For the same-day use, let the media cool down by placing the bottle into a water bath heated to approximately 45 degrees Celsius, to preserve the media in a liquid state. Alternatively, the media can be left at room temperature to store at solid state. When needed, microwave the bottle with the lid slightly open to melt the media, and allow the media to cool using a 45 degree Celsius water bath.

Next, take a sleeve of sterile Petri dishes, and with a permanent marker, label them with the investigator and media names as well as the date. Then, transfer the required volume of media into a sterile vessel, and add antibiotics or other sensitive components if necessary. Here, 50 milliliters of media is mixed with 100 microliters of Kanamycin for a final concentration of 25 micrograms per milliliter. Swirl the tube to ensure even distribution of the added components throughout the media. Slowly, so as to avoid bubble formation, pour 20 to 25 milliliters of approximately 45 degree Celsius culture medium into each of the plates. If bubbles or foam appear, swiftly remove using a regular pipette and a sterile tip. Then, immediately replace all lids to prevent contamination. Allow the agar to solidify at room temperature for at least two hours or overnight. Once solidified, store the culture plates upside down at four degrees Celsius to minimize condensation on the medium’s surface.

To streak the culture of choice, first take a clean culture plate and remove the lid. Working quickly, submerge a disposable, sterile loop into the desired inoculum and then immediately swab the loop over the first quadrant of the plate using a zig-zag motion. Replace the lid of the dish, discard the used inoculation loop, and then select a new sterile loop. Using the new loop, make three to four strokes crossing the original swab line radiating from the first quadrant, which should contain a relatively dense bacteria population into the second quadrant. Close the lid once more, and discard the loop. With a new loop, repeat this action again, but this time streaking from the second into the third quadrant. Then, with a new loop again, make another streak from the third into the fourth section of the plate. Finally, with a fresh loop, make one last stroke in a zig-zag pattern from the fourth quadrant towards the center of the plate. The bacterial prevalence will be lower in this area, ideally allowing individual colonies to be established from a single viable mother cell.

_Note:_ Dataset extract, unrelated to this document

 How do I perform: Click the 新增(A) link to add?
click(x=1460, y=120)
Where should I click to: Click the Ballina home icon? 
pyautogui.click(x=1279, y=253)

Replace the plate lid, and if appropriate for the bacterial species, seal the plate with para film to prevent airflow. Turn the culture plate upside down to prevent condensation drips, and then place at a suitable temperature for growth. Here, an incubator is set to 37 degrees Celsius. Allow the plate to incubate until bacterial colonies are visible. To generate a clonal bacterial population, select one discrete colony from this plate. Now, with the sterile loop, touch the target colony, and as before, make a streak in the first quadrant of a new plate. Continue to alternately sterilize the loop and streak the remaining quadrants of the plate as previously demonstrated, ending with the zig-zag to the center. Close the plate, and place it to incubate until discrete colonies form. Once these colonies are grown, they will typically represent pure clonal strains.

The initial streak plate may contain colonies originating from cells from different bacterial species or cells with different genetic makeup, depending upon the sample purity. Through subsequent isolation of a single colony, where all units are derived from a common mother cell, the second streaking procedure generates a relatively clonal bacterial population, suitable for further characterization or inoculation into broth.